• **Required work**
Of the lines below, report only those that contain "link".

***** Extracted material *****

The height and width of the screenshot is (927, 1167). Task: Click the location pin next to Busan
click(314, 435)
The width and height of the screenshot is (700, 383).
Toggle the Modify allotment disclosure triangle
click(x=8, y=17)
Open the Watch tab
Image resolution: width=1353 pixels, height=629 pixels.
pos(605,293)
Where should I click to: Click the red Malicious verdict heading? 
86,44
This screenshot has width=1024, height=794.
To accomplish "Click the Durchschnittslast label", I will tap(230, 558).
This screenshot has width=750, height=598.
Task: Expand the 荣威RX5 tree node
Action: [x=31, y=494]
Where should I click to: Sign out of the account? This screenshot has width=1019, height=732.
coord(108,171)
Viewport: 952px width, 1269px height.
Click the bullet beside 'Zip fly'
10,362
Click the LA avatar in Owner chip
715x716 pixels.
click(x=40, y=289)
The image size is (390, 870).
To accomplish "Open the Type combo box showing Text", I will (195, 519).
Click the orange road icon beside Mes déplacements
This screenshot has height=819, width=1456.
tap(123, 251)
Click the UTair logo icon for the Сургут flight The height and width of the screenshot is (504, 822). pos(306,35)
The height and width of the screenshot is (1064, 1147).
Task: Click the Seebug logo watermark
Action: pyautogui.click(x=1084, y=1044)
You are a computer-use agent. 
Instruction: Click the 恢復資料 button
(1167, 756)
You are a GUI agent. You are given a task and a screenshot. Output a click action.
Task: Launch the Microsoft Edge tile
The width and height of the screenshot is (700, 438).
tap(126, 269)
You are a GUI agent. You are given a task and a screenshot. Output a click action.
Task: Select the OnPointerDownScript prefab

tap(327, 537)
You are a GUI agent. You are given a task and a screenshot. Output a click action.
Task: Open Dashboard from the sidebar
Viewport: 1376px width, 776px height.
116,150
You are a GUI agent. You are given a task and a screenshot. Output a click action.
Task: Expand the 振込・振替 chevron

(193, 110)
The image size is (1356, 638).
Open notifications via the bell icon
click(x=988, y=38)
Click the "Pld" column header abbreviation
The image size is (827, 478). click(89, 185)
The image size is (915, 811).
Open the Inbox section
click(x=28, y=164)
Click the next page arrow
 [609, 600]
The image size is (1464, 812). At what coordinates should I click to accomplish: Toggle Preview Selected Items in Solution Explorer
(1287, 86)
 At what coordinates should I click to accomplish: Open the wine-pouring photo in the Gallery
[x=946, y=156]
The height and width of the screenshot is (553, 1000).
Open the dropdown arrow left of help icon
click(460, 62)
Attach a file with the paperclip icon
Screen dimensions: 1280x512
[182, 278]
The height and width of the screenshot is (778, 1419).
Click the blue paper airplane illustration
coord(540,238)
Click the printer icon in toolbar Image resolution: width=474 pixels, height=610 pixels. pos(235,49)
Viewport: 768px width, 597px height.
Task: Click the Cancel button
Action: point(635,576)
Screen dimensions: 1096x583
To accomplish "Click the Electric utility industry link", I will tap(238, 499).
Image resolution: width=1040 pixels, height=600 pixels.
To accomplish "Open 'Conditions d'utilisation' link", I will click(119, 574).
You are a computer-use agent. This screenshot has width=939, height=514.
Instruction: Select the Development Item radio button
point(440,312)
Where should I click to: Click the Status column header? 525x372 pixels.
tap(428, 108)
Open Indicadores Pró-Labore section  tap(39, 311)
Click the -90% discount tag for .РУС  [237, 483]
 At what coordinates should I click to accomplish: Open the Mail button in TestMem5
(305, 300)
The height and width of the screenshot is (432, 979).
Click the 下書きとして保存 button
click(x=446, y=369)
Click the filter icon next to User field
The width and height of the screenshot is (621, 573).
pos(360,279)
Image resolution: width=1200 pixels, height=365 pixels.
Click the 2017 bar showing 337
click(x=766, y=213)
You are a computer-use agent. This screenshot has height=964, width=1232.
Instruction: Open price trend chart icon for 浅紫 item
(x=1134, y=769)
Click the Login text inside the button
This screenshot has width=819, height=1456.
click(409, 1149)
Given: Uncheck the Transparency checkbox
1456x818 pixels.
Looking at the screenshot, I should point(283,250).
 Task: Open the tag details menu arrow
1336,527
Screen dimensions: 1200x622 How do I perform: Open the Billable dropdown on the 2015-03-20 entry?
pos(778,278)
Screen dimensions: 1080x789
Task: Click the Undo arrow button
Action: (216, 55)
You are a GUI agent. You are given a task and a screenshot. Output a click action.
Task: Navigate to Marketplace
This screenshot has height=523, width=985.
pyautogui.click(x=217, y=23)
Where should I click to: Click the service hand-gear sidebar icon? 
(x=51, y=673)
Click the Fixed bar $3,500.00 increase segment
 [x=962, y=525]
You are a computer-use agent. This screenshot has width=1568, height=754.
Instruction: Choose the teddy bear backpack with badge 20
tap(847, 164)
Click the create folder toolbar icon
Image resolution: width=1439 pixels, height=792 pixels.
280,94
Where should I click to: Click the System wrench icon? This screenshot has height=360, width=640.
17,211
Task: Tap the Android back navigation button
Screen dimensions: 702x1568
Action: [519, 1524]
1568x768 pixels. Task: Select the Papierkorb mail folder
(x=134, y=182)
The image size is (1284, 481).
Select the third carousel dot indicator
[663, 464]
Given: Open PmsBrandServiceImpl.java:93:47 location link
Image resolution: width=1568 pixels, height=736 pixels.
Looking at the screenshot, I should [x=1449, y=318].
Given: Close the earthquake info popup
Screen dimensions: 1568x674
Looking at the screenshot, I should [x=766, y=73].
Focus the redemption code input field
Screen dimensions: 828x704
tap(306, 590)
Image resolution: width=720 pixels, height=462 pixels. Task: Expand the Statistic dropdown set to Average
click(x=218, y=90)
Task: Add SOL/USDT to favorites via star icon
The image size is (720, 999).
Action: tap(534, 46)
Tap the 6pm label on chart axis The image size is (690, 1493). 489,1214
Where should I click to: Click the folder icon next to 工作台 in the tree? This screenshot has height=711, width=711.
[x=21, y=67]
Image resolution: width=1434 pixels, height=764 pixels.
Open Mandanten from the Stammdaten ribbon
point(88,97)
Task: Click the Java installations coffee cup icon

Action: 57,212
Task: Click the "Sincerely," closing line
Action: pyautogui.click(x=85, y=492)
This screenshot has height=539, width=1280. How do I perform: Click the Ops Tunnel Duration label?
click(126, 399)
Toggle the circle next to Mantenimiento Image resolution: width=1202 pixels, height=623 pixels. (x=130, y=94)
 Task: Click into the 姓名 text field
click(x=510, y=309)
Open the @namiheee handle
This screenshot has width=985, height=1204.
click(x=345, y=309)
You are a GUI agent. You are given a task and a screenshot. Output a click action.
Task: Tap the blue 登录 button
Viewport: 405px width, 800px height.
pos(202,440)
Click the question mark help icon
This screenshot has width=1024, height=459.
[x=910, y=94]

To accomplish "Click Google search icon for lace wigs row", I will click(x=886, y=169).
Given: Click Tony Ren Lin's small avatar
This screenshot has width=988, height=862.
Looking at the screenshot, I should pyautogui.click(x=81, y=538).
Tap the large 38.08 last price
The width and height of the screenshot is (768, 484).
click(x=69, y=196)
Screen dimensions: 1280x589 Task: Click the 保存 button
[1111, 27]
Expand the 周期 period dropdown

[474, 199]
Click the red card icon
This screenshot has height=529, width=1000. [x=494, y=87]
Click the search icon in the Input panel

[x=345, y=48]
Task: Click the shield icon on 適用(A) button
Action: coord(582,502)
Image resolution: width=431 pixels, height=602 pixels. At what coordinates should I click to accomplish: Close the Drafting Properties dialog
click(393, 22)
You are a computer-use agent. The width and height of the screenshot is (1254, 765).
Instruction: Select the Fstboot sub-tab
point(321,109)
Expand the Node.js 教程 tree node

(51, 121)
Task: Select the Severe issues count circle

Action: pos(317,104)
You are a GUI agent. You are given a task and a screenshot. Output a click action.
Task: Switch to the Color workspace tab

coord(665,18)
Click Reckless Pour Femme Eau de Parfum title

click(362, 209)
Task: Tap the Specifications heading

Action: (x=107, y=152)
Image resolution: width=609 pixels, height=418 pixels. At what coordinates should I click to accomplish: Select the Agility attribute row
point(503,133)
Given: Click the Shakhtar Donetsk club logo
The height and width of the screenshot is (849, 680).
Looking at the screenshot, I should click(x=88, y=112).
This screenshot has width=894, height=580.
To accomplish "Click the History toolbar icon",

*****

• **Solved exercise**
To accomplish "Click the Electric utility industry link", I will tap(238, 499).
To accomplish "Open 'Conditions d'utilisation' link", I will click(119, 574).
Given: Open PmsBrandServiceImpl.java:93:47 location link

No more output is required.